Your journey towards reuniting with your family after immigrating (and possibly naturalizing) in the United States depends largely on their ability to get a visa. Given the complexities associated with this process (and the relative lack of visas available compared to the number of those wanting to enter the country), you may have concerns about this happening in a timely manner.
Yet not to worry; one of the foundational principles of U.S. immigration policy is family reunification. Thus, laws exist to facilitate this process (chief among them being the Immigration and Nationality Act).
Visa availability for immediate family members
Per the American Immigration Council, the INA mandates the allotment of at least 226,000 visas for family immigration purposes. Family-based immigration quotas stipulate who gets those visas (and in what order).

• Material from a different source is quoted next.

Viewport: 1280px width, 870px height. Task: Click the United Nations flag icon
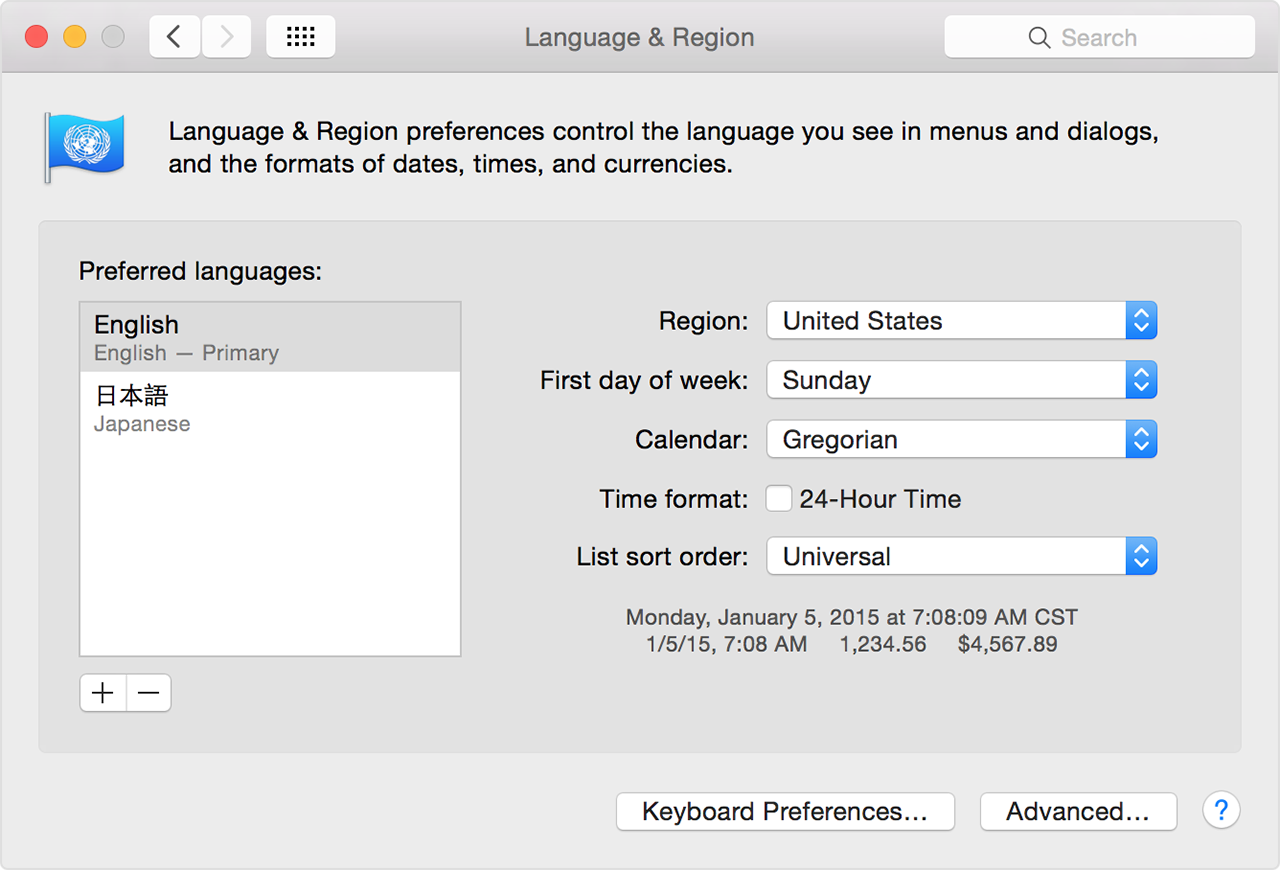tap(84, 147)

For example, if you have an immediate relative looking to come to the U.S. (and you are a naturalized U.S. citizen), they have access to an unlimited number of visas earmarked for this purpose. in the context of this particular program, an “immediate relative” is a spouse, parent or unmarried minor child.

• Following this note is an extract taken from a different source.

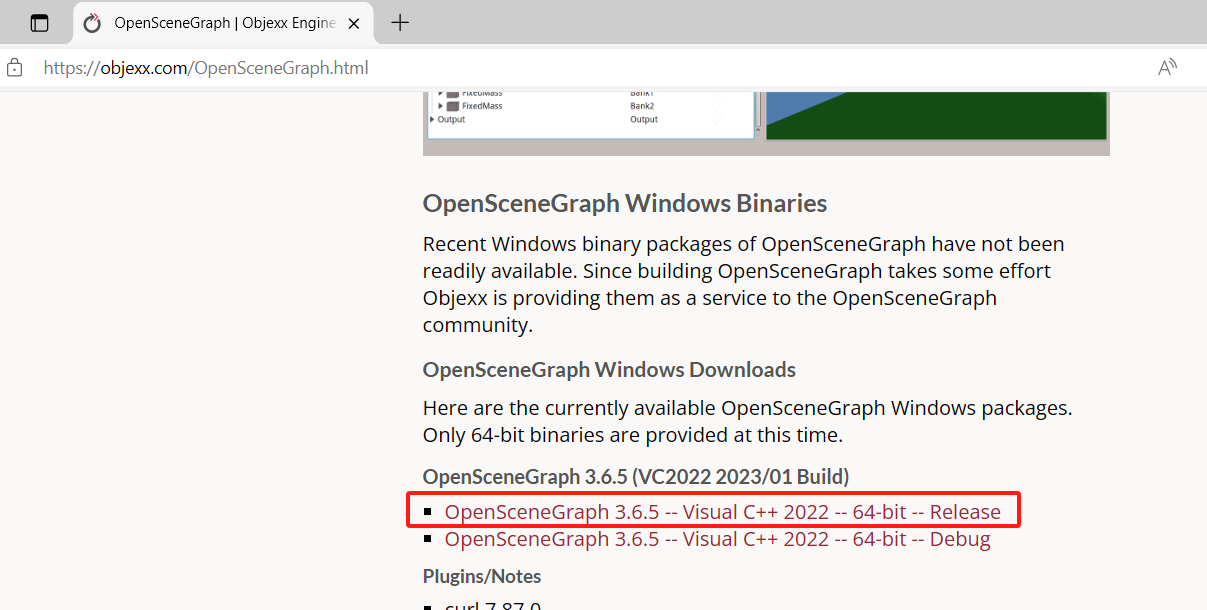Expand the Output tree node arrow
This screenshot has height=610, width=1207.
coord(432,119)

Quotas for other relatives
After considering visa numbers for immediate relatives, authorities then divide up the remaining visas allotted for family immigration across the following five categories:
- Unmarried adult children of U.S. citizens
- Spouses and minor children of legal permanent residents
- Unmarried adult children of legal permanent residents
- Married adult children of U.S. citizens
- Siblings of U.S. citizens
Unused visas from any of the categories related to citizens roll over into the next category. In addition, any visas not distributed through the employee-preference program become available for family-based immigration. All this means is that annually, as many as 480,000 visas exist for family members looking to join you in the U.S.